→ **LIST OF TASKS**:
1. In the text about marriage, on which date does the writer say she would have proposed?
2. Pick up the text about marriage and its comments after its last sentence.

If I had known thirteen years ago what I know now about Tom, about our kids, about our marriage and our life and the sex and his patience and hard-workingness and even if I had known that he wipes his nose on the sheet on his side of the bed (probably when he’s mostly asleep but still) and thinks I won’t notice (I do) . . .
I would’ve proposed on our first date, instead of waiting for the second.



I love this. It’s real, and that’s my favorite way to be.
When my husband dies, the first thing I’ll miss is the glob of toothpaste on the bathroom sink that’s I’ve cleaned up (and cussed under my breath about) for the last 34 years. Hmmmmm!
Shannon Reply:
February 14th, 2011 at 1:59 pm
I will NOT miss the neon blue globs of toothpaste my kids leave all over their sink.
Ever since you linked to that site I’ve been thinking about this particular comment:
“Can any person maximize happiness in a long-term relationship? I know of no “happy marriages” or even happy long-term relationships. Almost everyone I’ve ever known has said that happiness starts to decline after two or three years.

(Data records)
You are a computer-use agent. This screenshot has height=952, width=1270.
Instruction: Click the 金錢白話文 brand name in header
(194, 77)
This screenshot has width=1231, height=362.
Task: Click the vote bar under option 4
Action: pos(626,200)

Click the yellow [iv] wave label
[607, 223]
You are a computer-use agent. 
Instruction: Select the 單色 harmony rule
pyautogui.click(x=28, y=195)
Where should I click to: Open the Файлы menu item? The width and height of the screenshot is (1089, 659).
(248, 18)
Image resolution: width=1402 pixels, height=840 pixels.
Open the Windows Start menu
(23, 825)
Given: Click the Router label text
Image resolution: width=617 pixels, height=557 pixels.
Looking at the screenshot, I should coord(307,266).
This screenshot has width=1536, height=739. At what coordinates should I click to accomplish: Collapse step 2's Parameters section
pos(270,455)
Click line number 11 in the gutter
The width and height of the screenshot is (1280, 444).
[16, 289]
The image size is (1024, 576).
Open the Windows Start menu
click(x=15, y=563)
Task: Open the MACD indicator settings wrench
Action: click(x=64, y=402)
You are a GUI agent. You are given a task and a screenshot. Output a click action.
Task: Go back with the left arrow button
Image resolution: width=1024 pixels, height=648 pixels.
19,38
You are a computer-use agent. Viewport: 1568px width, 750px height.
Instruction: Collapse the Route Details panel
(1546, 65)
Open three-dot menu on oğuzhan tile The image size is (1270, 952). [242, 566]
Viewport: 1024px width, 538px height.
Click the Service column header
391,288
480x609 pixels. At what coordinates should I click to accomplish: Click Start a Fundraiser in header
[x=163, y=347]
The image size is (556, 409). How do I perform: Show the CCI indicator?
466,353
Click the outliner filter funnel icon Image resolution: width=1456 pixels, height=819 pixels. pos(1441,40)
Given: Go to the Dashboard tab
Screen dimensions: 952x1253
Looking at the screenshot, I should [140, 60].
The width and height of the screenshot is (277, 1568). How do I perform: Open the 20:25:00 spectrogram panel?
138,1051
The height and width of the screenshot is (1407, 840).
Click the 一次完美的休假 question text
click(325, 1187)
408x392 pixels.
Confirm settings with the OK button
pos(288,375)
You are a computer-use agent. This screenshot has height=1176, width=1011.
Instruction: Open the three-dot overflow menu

→ **OUTPUTS FOR THE TASKS**:
1. On their first date, instead of waiting for the second.

2.
Studies show that it’s impossible for two people to be “in love” for more than a few years. It’s how our brains work. It seems apparent that serial monogamy is best – two or three years together, maybe four, and then find someone new.”
—
The more I think about it the stupider the comment seems, not only because it’s amoral and selfish, but because even the science doesn’t hold up. I’m perfectly willing to believe that the emotional quality of love changes after two or three years, and even that the emotional quality of those first years is what many people think of as “romantic love,” but why should pop culture or even some social scientists get to determine what “real” romantic love is? Many of us would say that growing old together and caring for each other is genuinely romantic and even exciting, even after the first flush of wild hormones wears off.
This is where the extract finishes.